Does anyone know where and what the problem may be?

#include <queue>
#include <iostream>
using namespace std;

struct node
{
    int level;
    int profit;
    int weight;
    int bound;
};

int bound(node u, int n, int W, vector<int> pVa, vector<int> wVa)
{
    int j = 0, k = 0;
    int totweight = 0;
    int result = 0;

    if (u.weight >= W)
    {
        return 0;
    }
    else
    {
        result = u.profit;
        j = u.level + 1;
        totweight = u.weight;

        while ((j < n) && (totweight + wVa[j] <= W))
        {
            totweight = totweight + wVa[j];
            result = result + pVa[j];
            j++;
        }

        k = j;

        if (k < n)
        {
            result = result + (W - totweight) * pVa[k]/wVa[k];
        }
        return result;
    }
}

int knapsack(int n, int p[], int w[], int W)
{
    queue<node> Q;
    node u, v;
    vector<int> pV;
    vector<int> wV;
    Q.empty();

    for (int i = 0; i < n; i++)
    {
        pV.push_back(p[i]);
        wV.push_back(w[i]);
    }

    v.level = -1; 
    v.profit = 0;
    v.weight = 0;

    int maxProfit = 0;

    //v.bound = bound(v, n, W, pV, wV);
    Q.push(v);

    while (!Q.empty())
    {
        v = Q.front();
        Q.pop();

        if (v.level == -1)
        {
            u.level = 0;
        }
        else if (v.level != (n - 1))
        {
            u.level = v.level + 1;
        }

        u.weight = v.weight + w[u.level];
        u.profit = v.profit + p[u.level];

        u.bound = bound(u, n, W, pV, wV);

        if (u.weight <= W && u.profit > maxProfit)
        {
            maxProfit = u.profit;
        }

        if (u.bound > maxProfit)
        {
            Q.push(u);
        }

        u.weight = v.weight;
        u.profit = v.profit;

        u.bound = bound(u, n, W, pV, wV);

        if (u.bound > maxProfit)
        {
            Q.push(u);
        }
    }
    return maxProfit;
}

int main()
{
    int maxProfit;
    int n = 4;
    int W = 16;
    int p[4] = {2, 5, 10, 5};
    int w[4] = {40, 30, 50, 10};

    cout << knapsack(n, p, w, W) << endl;

    system("PAUSE");
}

Answer 1

I think you have put the profit and weight values in the wrong vectors. Change:

int p[4] = {2, 5, 10, 5};
int w[4] = {40, 30, 50, 10};

to:

int w[4] = {2, 5, 10, 5};
int p[4] = {40, 30, 50, 10};

and your program will output 90.

Answer 2

I believe what you are implementing is not a branch & bound algorithm exactly. It is more like an estimation based backtracking if I have to match it with something.

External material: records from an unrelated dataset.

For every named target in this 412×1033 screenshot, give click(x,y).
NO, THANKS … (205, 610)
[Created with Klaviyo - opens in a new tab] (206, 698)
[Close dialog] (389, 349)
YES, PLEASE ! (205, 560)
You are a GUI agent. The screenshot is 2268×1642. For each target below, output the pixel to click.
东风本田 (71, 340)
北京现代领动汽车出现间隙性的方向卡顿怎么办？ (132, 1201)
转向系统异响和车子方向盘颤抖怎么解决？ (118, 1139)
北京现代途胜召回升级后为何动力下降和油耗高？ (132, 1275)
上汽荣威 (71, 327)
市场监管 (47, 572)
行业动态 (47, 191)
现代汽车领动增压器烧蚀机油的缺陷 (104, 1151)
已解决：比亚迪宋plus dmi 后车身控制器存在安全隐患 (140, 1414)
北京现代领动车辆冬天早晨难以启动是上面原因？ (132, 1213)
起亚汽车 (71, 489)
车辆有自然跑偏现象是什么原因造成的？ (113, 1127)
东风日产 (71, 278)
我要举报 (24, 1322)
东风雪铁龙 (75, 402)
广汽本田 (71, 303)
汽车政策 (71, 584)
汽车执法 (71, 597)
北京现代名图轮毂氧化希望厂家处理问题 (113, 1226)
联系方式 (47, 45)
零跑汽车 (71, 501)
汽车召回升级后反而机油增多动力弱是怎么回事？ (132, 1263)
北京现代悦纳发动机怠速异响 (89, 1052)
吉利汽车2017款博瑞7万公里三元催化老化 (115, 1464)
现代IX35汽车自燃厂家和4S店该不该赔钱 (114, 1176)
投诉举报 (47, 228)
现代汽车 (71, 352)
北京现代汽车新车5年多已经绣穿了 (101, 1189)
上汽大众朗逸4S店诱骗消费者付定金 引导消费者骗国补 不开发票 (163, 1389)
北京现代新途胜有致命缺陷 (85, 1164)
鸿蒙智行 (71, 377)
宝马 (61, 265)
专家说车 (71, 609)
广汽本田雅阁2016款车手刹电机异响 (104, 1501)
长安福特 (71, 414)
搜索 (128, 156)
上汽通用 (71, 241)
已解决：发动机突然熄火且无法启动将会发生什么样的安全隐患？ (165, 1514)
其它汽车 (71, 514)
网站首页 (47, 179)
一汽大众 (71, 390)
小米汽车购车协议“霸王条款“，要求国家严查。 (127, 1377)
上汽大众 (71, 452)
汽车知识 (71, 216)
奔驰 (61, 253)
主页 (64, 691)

The problem in your algorithm is the data structure that you are using. What you are doing is to simply first push all the first levels, and then to push all second levels, and then to push all third levels to the queue and get them back in their order of insertion. You will get your result but this is simply searching the whole search space.

Instead of poping the elements with their insertion order what you need to do is to branch always on the node which has the highest estimated bound. In other words you are always branching on every node in your way regardless of their estimated bounds. Branch & bound technique gets its speed benefit from branching on only one single node each time which is most probable to lead to the result (has the highest estimated value).

Example : In your first iteration assume that you have found 2 nodes with estimated values

node1: 110

node2: 80

You are pushing them both to your queue. Your queue became "n2-n1-head" In the second iteration you are pushing two more nodes after branching on node1:

node3: 100

node4: 95

and you are adding them to you queue as well("n4-n3-n2-head". There comes the error. In the next iteration what you are going to get will be node2 but instead it should be node3 which has the highest estimated value.

So if I don't miss something in your code both your implementation and the java implementation are wrong. You should rather use a priority queue (heap) to implement a real branch & bound.